China is set to join the US as twin engines for a global recovery in 2021 as its economy strengthened in the first quarter of the year thanks to a more than expected rise in consumer spending.
China’s gross domestic product (GDP) climbed 18.3 percent in the first quarter from a year earlier, largely in line with the 18.5 percent predicted by economists, though that record-breaking figure was largely due to comparisons with a year ago when much of the economy was shut due to coronavirus. Retail sales beat expectations while industrial output growth moderated.
The latest data puts China on course to grow well above its annual target of more than 6 percent, supporting the view that China and the US, where economists predict 6.2 percent growth, will both outperform other major nations this year. China’s recovery hasn’t yet levelled after it became the first major economy to contain the spread of coronavirus and return to growth, with GDP rising 0.6 percent in the first three months of 2020 from the previous quarter.
The recovery last year was led by strong investment in real estate and infrastructure spurring demand for industrial goods, while overseas orders for medical goods and electronic devices fueled exports. Consumer spending had lagged, but the latest figures showed a comeback. Retail sales growth was 6.3 percent in March when calculated on a two-year average growth basis, which is up sharply from the rates seen last year.
“We are seeing a bit more balanced recovery in the Chinese economy,” experts said. “That early pickup in the construction industry is going to give way to more household consumption,” they added. Consumer spending at restaurants and sales of discretionary goods such as jewelry, alcohol and tobacco led the growth of retail sales in March.

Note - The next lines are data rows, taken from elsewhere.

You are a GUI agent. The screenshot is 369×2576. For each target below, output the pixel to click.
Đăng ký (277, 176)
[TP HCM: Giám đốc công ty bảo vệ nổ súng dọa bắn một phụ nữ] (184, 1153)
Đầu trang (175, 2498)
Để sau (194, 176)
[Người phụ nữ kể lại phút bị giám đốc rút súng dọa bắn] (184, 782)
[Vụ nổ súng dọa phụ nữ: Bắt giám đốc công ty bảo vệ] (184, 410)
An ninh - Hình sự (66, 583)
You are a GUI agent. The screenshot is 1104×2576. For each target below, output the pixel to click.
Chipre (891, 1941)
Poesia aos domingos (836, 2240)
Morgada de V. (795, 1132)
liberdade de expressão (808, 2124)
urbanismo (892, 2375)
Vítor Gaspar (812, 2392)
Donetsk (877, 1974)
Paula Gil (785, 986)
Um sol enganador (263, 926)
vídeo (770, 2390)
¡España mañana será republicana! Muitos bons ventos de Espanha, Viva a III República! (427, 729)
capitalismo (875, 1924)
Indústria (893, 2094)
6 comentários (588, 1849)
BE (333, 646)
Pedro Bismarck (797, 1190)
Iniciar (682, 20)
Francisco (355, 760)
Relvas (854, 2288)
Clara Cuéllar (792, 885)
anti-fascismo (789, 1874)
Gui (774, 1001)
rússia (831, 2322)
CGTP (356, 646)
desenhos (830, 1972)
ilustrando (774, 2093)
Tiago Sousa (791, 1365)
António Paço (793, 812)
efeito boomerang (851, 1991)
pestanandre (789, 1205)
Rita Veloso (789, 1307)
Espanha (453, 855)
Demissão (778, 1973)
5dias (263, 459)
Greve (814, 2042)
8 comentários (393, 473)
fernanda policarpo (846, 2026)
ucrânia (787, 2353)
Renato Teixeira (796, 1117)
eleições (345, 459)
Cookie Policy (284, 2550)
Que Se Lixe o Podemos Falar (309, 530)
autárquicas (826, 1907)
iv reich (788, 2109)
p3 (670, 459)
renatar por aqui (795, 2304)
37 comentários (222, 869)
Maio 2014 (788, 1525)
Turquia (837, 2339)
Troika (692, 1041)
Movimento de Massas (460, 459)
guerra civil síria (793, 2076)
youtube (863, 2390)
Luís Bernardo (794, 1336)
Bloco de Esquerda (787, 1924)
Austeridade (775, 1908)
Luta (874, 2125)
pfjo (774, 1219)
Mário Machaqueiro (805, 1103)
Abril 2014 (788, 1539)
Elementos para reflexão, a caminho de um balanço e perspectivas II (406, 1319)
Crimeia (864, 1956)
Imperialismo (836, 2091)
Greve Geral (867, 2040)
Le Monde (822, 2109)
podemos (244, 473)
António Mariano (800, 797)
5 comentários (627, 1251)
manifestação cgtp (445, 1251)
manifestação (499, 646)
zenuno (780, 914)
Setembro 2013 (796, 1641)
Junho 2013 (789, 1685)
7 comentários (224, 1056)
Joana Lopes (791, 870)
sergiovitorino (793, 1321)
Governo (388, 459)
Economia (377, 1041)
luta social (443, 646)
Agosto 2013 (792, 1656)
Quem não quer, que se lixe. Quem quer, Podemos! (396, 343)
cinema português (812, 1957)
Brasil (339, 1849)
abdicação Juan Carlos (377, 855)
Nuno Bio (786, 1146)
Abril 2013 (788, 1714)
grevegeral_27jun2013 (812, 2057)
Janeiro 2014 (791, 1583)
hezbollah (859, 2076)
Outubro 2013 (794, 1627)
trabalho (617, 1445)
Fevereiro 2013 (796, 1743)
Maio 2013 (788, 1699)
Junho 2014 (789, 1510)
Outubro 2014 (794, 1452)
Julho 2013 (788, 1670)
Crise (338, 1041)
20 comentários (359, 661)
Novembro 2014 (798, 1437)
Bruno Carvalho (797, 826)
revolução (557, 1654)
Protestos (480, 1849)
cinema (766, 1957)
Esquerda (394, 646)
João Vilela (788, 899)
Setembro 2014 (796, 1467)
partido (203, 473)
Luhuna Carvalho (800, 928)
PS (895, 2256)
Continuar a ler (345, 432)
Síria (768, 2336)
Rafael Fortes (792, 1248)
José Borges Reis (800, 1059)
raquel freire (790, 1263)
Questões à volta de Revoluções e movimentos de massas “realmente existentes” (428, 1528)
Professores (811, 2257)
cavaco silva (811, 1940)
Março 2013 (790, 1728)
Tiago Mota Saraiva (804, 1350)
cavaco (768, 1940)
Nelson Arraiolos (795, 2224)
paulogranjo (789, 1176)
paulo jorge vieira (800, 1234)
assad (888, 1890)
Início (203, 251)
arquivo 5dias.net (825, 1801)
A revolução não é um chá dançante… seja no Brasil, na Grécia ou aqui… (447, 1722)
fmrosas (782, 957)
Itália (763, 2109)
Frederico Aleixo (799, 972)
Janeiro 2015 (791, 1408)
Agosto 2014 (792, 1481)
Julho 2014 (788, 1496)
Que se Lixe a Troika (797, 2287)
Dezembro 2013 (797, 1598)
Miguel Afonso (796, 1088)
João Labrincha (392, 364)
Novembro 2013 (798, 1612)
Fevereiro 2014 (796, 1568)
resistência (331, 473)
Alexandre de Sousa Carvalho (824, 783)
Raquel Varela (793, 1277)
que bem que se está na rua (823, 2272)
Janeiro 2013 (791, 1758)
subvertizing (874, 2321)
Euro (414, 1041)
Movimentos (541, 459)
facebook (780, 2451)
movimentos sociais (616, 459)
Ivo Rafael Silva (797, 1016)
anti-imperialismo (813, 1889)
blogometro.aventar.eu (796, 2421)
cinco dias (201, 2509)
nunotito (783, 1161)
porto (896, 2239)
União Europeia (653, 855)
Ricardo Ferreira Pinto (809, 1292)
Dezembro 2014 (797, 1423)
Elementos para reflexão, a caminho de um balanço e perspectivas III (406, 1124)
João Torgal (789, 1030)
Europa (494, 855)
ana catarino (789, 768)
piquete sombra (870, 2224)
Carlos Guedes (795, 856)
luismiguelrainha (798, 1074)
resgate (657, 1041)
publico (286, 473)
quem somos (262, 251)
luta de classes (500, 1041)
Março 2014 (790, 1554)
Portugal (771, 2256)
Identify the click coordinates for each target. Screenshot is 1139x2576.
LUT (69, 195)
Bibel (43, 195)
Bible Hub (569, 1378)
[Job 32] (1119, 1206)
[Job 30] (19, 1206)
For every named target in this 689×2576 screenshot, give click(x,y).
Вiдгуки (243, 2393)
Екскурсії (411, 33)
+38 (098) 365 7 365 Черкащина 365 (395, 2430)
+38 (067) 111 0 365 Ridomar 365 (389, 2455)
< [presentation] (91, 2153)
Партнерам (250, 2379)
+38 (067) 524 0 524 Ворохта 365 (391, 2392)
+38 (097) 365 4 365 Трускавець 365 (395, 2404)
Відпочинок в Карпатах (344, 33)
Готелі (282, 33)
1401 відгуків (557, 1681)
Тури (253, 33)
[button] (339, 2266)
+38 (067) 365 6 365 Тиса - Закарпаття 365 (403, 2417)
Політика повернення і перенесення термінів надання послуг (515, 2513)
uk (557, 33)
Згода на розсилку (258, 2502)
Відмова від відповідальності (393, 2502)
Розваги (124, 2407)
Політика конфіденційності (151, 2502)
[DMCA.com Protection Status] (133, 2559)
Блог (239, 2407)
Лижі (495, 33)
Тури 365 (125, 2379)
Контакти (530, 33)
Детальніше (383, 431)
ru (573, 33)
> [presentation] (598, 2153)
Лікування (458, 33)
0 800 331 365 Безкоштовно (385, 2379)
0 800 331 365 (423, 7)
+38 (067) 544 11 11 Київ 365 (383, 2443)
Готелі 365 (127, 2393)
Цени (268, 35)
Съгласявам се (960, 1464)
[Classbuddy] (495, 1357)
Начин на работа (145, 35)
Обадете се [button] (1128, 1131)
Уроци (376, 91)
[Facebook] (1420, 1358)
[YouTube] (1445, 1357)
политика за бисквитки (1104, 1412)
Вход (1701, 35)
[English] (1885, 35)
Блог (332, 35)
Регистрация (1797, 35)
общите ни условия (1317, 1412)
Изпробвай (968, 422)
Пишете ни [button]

What economists have to say
Although China has promised “no sharp turns” in monetary and fiscal support this year, some prominent economists have warned that premature tightening could still put the recovery at risk. The central bank has asked banks to curtail loan growth in coming months as it seeks to control credit to curb asset bubbles. Alongside the investment data, data showing home prices grew at the fastest pace in seven months in March will likely prompt more action by Chinese policy makers to rein in the sector.
“Considering the robust recovery, we certainly do not expect Beijing to step up easing measures, but it is also unlikely to make a sharp shift in its policy stance,” economists note. Authorities have learned lessons from a “forceful deleveraging campaign” in 2017-18, which led to bond defaults, a stock market selloff and weaker growth, they said.
Economists forecast global GDP growth of 6.9 percent in 2021, rapid enough to bring output substantially back onto its pre-COVID-19 path. Data released recently showed the US economy’s comeback is a good sign, with retail sales exceeding pre-pandemic levels in all categories except restaurants. Production at US factories increased in March by the most in eight months.
China has rapidly accelerated its vaccination campaign over the past month in a move that should help improve spending on services. A recovery in major economies fueled by vaccine roll-outs and the American president Joe Biden administration’s massive fiscal stimulus is expected to sustain rapid growth in Chinese exports this year.